======== Material shown ========
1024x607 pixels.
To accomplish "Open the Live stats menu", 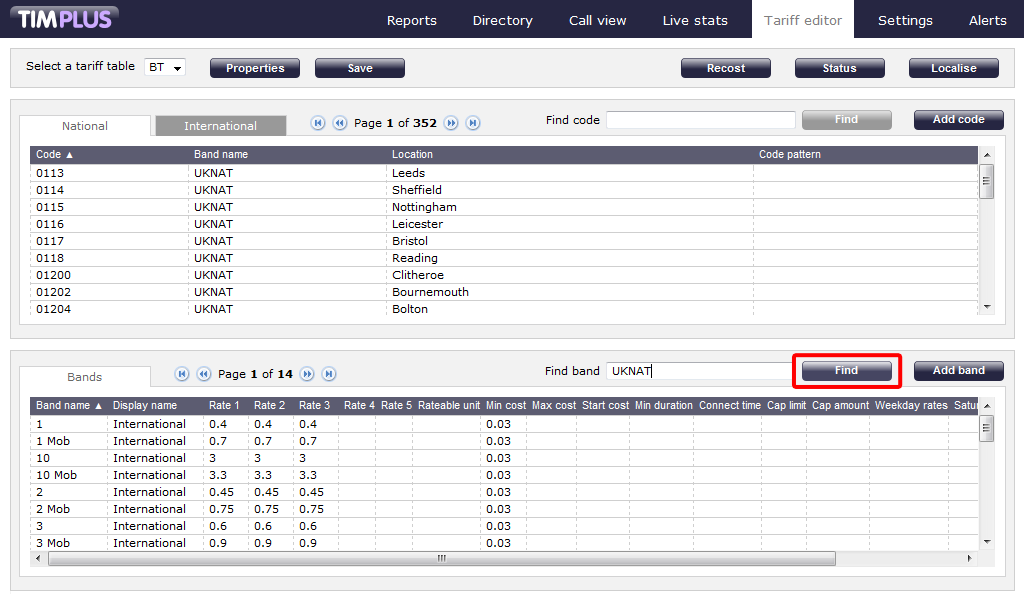I will (x=694, y=20).
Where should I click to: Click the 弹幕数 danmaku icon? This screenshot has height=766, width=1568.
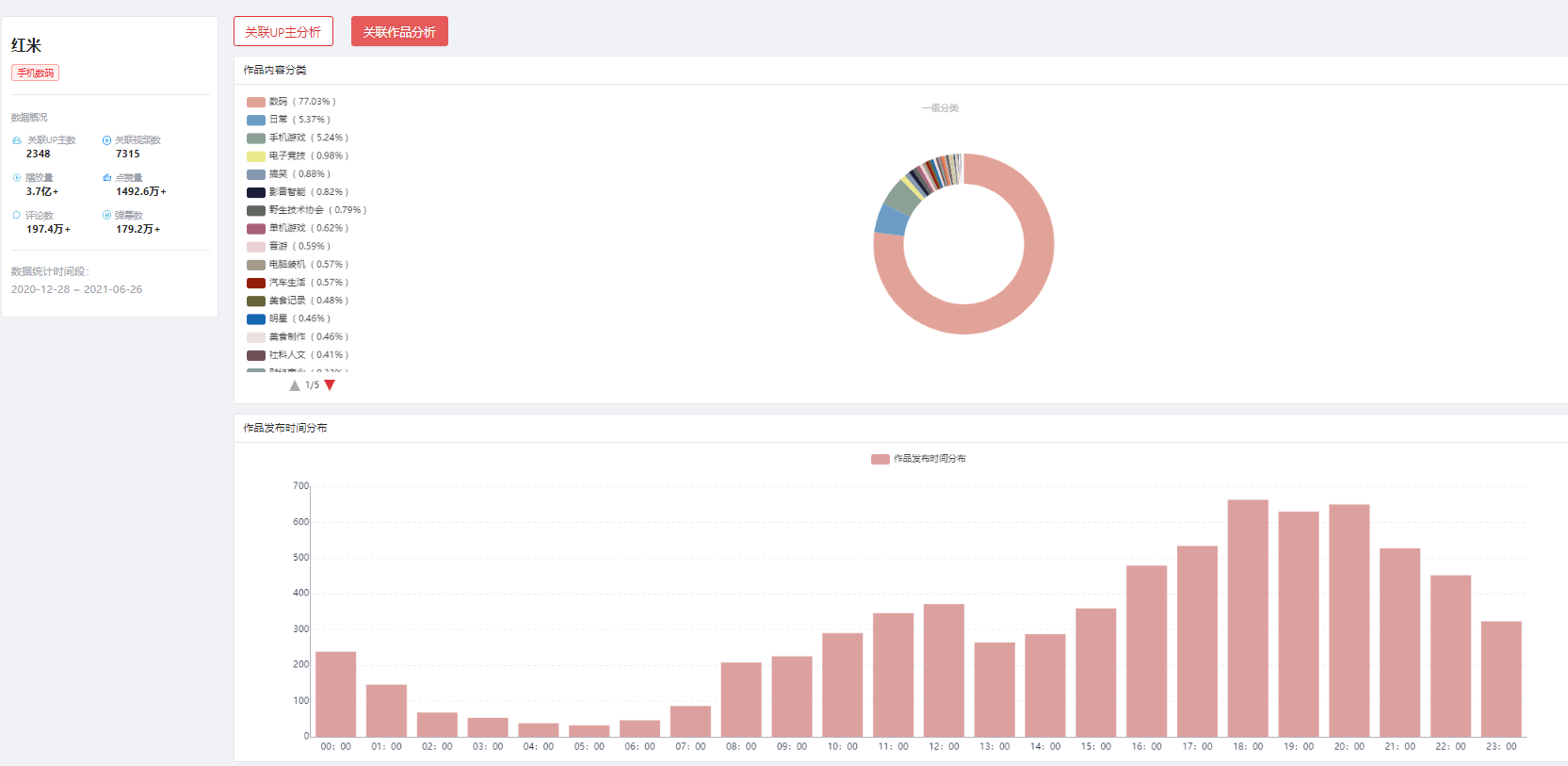pos(106,216)
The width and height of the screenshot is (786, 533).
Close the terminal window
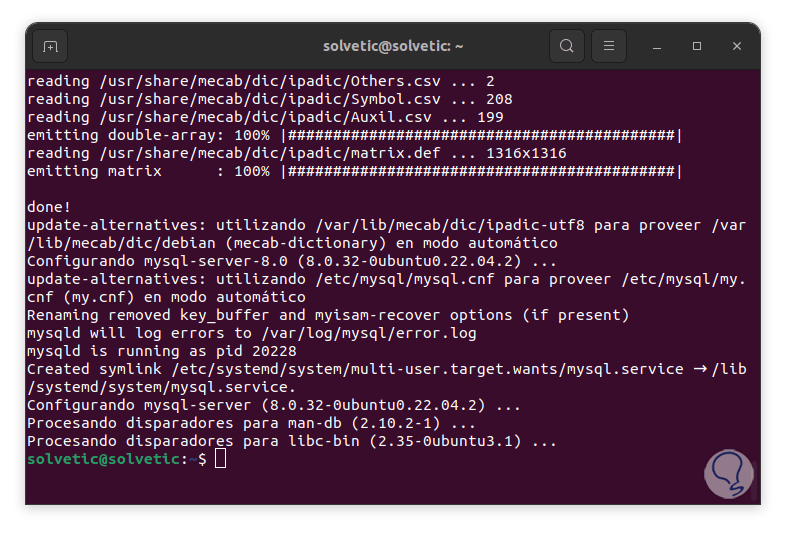point(737,46)
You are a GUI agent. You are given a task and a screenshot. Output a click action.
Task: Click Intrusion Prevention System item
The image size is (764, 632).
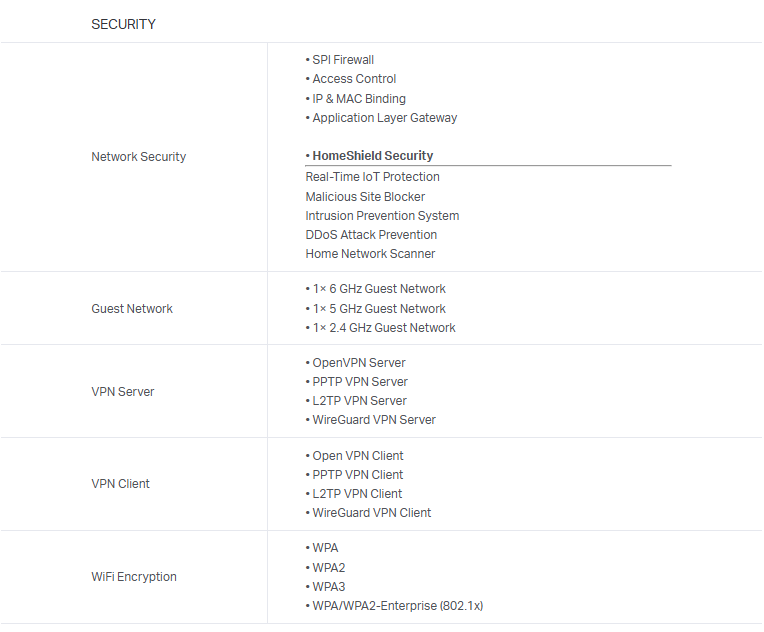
========
== Exercise ==
Transcribe only the lines between the line containing "Where should I" and the final line of the listing, inclusive, exactly as they appear; no pictures are to be included.

== Exercise output ==
Where should I click to: Click the 弹幕数 danmaku icon? This screenshot has height=766, width=1568.
pos(106,216)
The width and height of the screenshot is (786, 533).
Close the terminal window
point(737,46)
You are a GUI agent. You are given a task and a screenshot. Output a click action.
Task: Click Intrusion Prevention System item
The image size is (764, 632).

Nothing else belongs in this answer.